Search code examples
html-agility-pack

how to get value of a tag that has no class or id in html agility pack?


I am trying to get the text value of this a tag:

<a href="item?id=22513425">67&nbsp;comments</a>

so i'm trying to get '67' from this. however there are no defining classes or id's.

i've managed to get this far:

        IEnumerable<HtmlNode> commentsNode = htmlDoc.DocumentNode.Descendants(0).Where(n => n.HasClass("subtext"));

        var storyComments = commentsNode.Select(n =>
            n.SelectSingleNode("//a[3]")).ToList();

this only give me "comments" annoyingly enough.

I can't use the href id as there are many of these items, so i cant hardcord the href

how can i extract the number aswell?


Solution

  • Just use the @href attribute and a dedicated string function :

    substring-before(//a[@href="item?id=22513425"],"comments")
    

    returns 67.

    EDIT : Since you can't hardcode all the content of @href, maybe you can use starts-with. XPath 1.0 solution.
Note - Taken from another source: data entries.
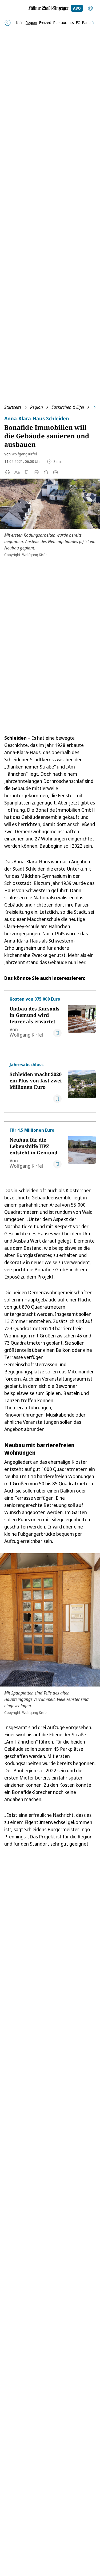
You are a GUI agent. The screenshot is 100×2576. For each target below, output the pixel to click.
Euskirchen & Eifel (67, 407)
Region (36, 407)
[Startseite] (49, 8)
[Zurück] (7, 22)
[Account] (90, 8)
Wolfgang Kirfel (24, 453)
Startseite (13, 407)
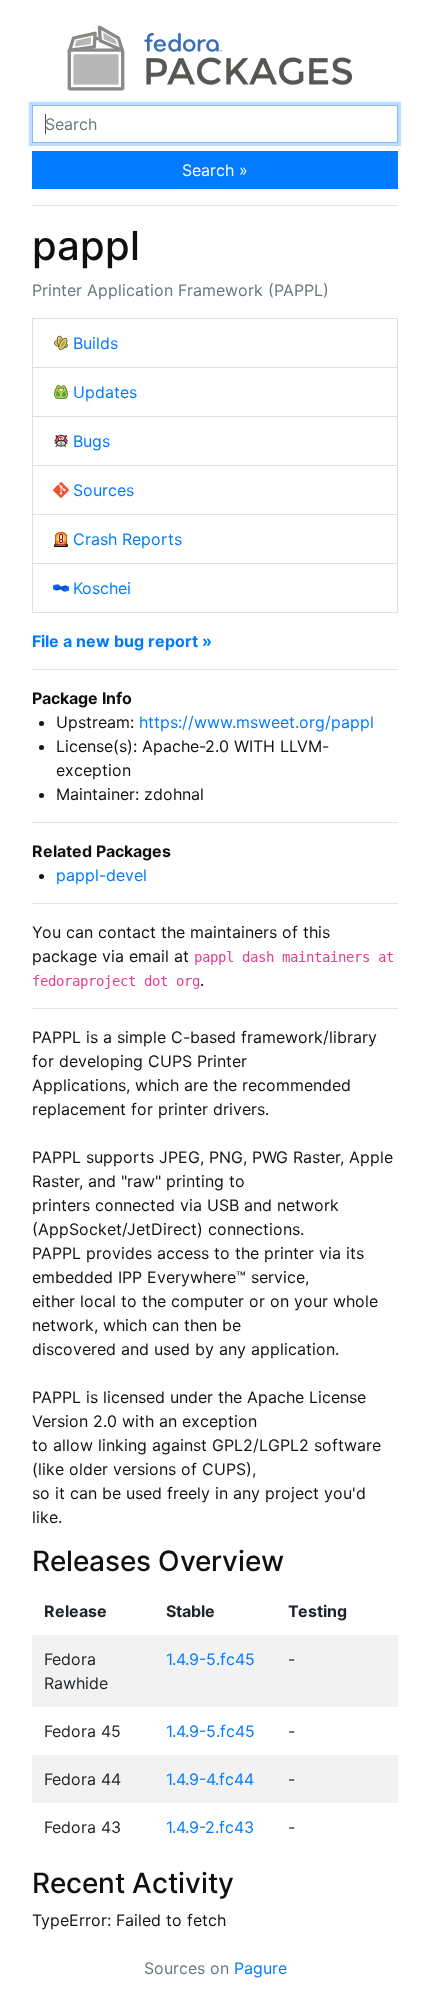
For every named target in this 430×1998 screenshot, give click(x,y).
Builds (95, 343)
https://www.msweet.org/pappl (256, 722)
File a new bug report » (122, 641)
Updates (105, 392)
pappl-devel (101, 875)
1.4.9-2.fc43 (210, 1827)
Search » (215, 170)
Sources (103, 490)
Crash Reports (127, 539)
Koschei (102, 588)
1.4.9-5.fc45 (210, 1659)
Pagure (260, 1968)
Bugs (91, 441)
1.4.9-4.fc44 (210, 1779)
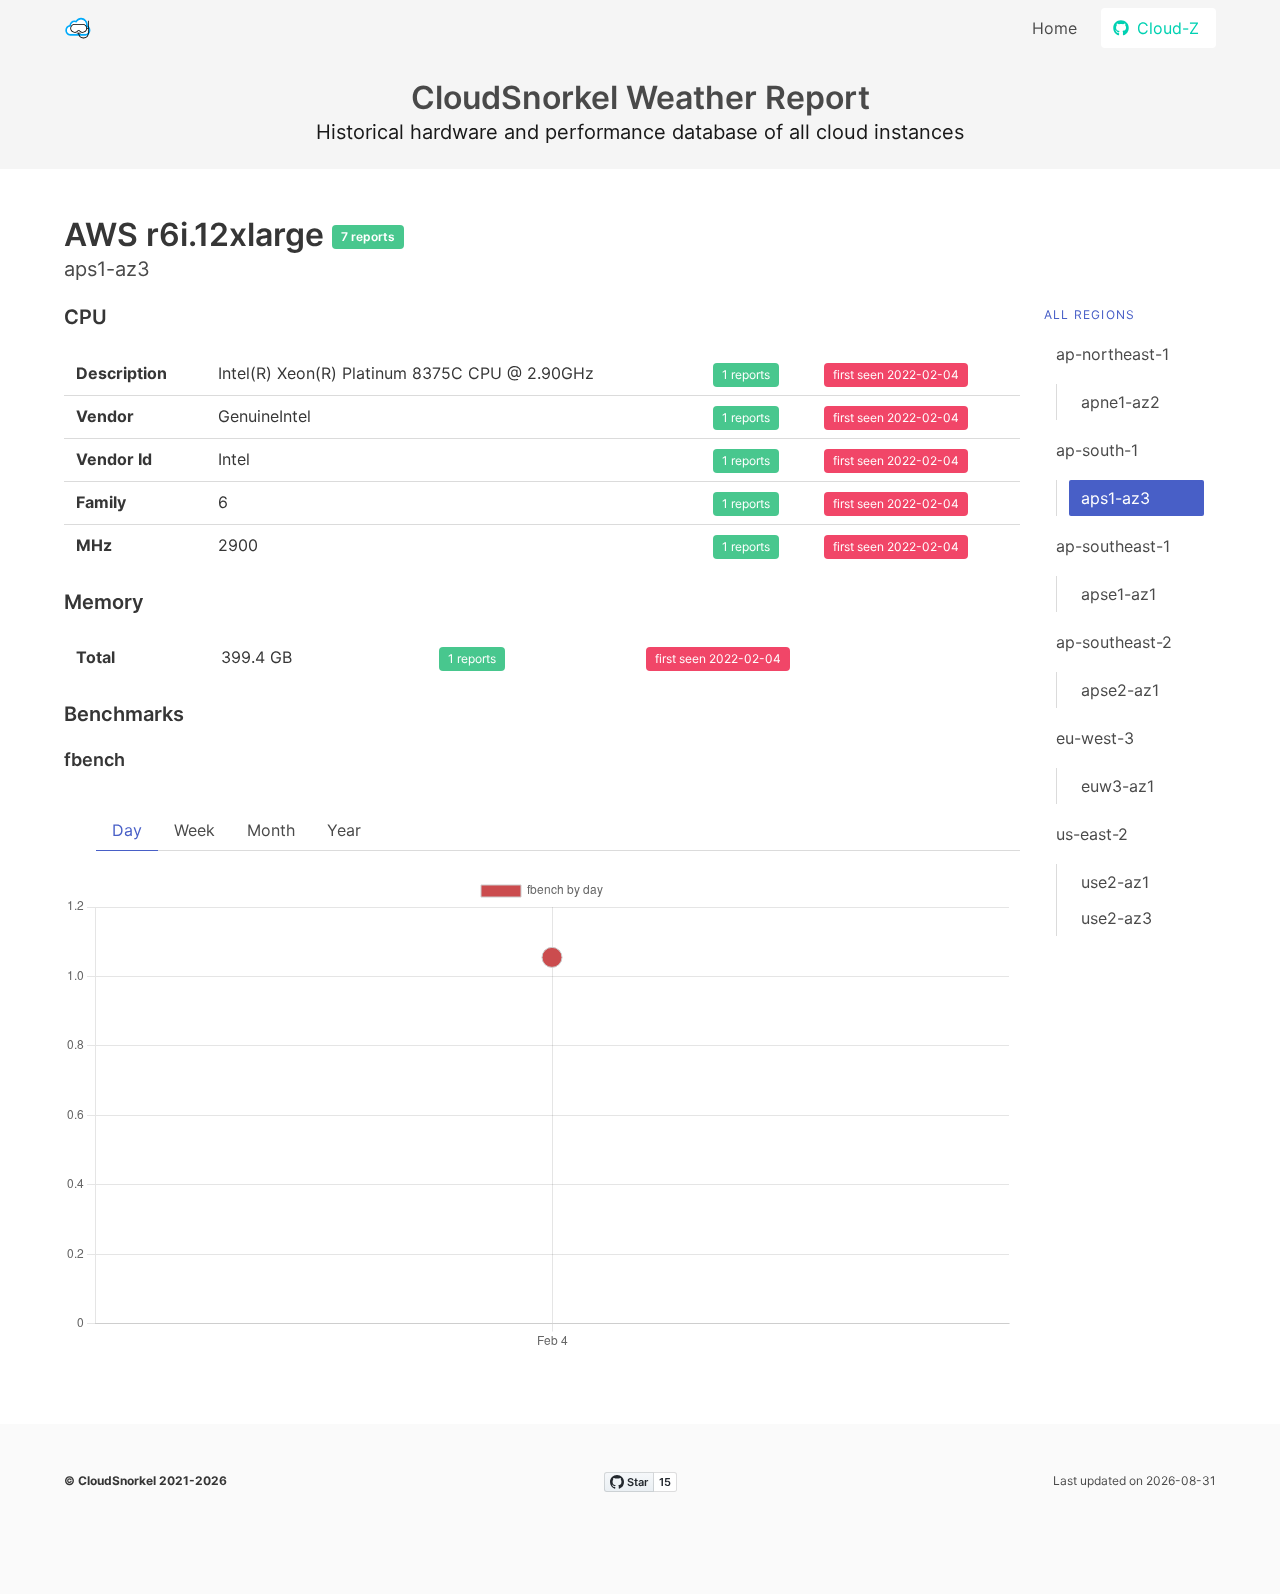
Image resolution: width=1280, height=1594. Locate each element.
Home (1054, 28)
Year (344, 830)
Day (127, 830)
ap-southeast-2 (1114, 642)
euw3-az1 (1117, 786)
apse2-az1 (1120, 690)
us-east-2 (1092, 834)
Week (194, 830)
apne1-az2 (1120, 402)
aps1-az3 (1115, 498)
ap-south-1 (1097, 450)
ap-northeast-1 (1112, 354)
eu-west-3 (1095, 738)
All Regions (1089, 314)
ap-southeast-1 (1113, 546)
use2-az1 (1115, 882)
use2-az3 (1116, 918)
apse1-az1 (1118, 594)
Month (271, 830)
    Shortest form (+ text has to contain "comments") :

    substring-before(//a[starts-with(@href,"item?") and text()[contains(.,"comments")]],"c")
    

    More restrictive (+ text has to finish with "comments") :

    substring-before(//a[starts-with(@href,"item?")][substring(//a, string-length(//a) - string-length('comments')+1) = 'comments'],"c")